Posted by bonnie at 10:30 PM
February 10, 2001
What was the #1 Single the day you were born?
Mine was "Mama Told Me (Not to Come)" by Three Dog Night.
There's some irony in that, methinks.
Posted by bonnie at 1:52 PM
February 8, 2001
Long Hair for Life?
I refuse to get my hair cut.
No, I don't have some odd phobia (well, I do--I have a cotton ball phobia--but that's not what this column's about, so, for right now, I don't have a phobia), I just cannot get my hair cut.
I can excuse away my all-one-length, hip-grazing red hair by saying, "I'm an actress! I can't cut my hair." Okay, that works. Here's why: When you are an actor, you are expected to show up for auditions looking like your headshot, which arrived in the hands of the casting directors (hopefully) well before your arrival. One of the biggest Hollywood pet peeves, from my understanding, is the air-brushed, glamour-shot-looking headshot, when the actor then shows up, less air-brushed, less glamorous. You piss off people that way.
I've been told, almost on 80% of the auditions I've attended, "Oh, it's so nice that your headshot looks like you!" Seems logical that it would, but I'm not into touch ups. I wear just a little makeup, so there's just a trace of it on me in my headshots. I have freckles. Those show up. I have blue eyes. Those show up shiny and light in those black and white 8-by-10s. I am a curvy, big girl, and I have what's called a 3/4 headshot that doesn't crop off my hips or boobs (this really shocks people, as I am told, "It's great that you use a headshot that shows your ass." Are you kidding me? I show up for a day's work on the set, my ass shows up too. Who would I fool sticking my head on Julia Roberts' body? Sure, it might get me in the door, but my own ass following me around the corner would get me thrown out. I'd rather go legit). I also have, in my headshots, long, long hair.
Getting a haircut, and I mean more than just a trim, means not only getting a haircut (a staggering $125 venture just for a cut and style, when you start out with such long hair in Los Angeles), but getting new headshots. That's a new photo session, new proof sheets, new 8-by-10s, new prints, and a new supply of 'em to cart over to my agents' offices. It's also new photo postcards, photo business cards, photo mail inserts. Face it, I don't have an extra $600 lying around so that I can get a haircut right now.
But, this is just an excuse.
I have headshots from my last session that I could use, just by cropping them so that no one sees where my hair ends. No casting director would scream at me for entering a room with shorter hair than they thought I had, if it had been just their assumption that gave me longer hair than the photo indicated, right?
No, I refuse to get my hair cut because I watch too many court shows on TV.
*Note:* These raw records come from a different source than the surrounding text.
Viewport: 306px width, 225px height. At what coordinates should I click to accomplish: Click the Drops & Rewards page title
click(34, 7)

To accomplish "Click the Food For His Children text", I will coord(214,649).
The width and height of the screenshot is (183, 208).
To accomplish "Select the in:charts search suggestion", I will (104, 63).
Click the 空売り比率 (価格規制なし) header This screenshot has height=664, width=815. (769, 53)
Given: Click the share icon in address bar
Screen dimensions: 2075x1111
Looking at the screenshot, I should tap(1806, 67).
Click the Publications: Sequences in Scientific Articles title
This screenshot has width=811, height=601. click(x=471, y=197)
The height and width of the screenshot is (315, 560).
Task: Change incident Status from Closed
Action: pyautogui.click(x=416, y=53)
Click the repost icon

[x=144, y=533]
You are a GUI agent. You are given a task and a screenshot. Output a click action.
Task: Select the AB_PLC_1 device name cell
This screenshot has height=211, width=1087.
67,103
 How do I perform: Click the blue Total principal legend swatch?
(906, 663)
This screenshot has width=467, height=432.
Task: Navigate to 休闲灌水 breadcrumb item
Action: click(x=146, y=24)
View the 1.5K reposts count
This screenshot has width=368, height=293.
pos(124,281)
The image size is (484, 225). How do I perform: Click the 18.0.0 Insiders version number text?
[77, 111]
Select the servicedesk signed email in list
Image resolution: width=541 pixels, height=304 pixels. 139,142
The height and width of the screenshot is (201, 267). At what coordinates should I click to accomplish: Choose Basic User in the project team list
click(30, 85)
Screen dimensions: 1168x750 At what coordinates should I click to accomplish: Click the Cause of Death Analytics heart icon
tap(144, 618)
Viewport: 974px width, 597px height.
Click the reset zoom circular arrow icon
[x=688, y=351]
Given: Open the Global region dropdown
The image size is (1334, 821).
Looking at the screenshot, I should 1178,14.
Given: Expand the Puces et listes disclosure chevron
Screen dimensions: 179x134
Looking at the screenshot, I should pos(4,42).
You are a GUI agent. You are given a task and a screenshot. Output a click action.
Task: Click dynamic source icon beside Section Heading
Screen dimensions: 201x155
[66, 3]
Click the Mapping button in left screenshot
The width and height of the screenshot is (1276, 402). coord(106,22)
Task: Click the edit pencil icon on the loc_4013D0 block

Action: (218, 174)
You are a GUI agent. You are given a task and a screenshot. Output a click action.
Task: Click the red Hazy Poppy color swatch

I'm not talking quality television like "The Practice" and "Law & Order" - though I do watch those shows too. I don't mean CourtTV (I don't have cable). I'm talking about Judge Judy, The People's Court with her hubby, Judge Joe Brown, Judge Mathis, Judge Mills Lane, Curtis Court, Moral Court, Divorce Court, Judge Hatchett, and reruns of good ol' Judge Wapner's People's Court. If there is a court show on, I'll watch it... unless it's on up against any Brenda-weilding episode of "Beverly Hills, 90210" or a rerun of "Match Game."
These court shows have taught me a lot about life. Forget book learning! Forget talk shows and the (ha ha) local news! Watch court shows.
The average Joe or Josaphine (Judge Jerry's bailiff's name) gets up in front of the esteemed (or at least judgmental) entertainment professional and presents his or her case, supplying paperwork, photos, and other assorted pieces of evidence.
Including bags of hair.
In the past few weeks, while I've been planning "the big haircut" (actually preparing for a pretty major cut with some style and layers and things from which I can never turn back), I've noticed an enormous amount of hair being presented in these courts. And it's not all worn in on heads--it's in bags--the only transportation device appropriate for hair that's been burned, damaged, or processed off the head in the hands of an evil stylist-slash-defendant.
Look, if I'm going to get booked on a TV court show, I'm going to look damn good. Why risk getting my big break while holding a bagful of my own hair?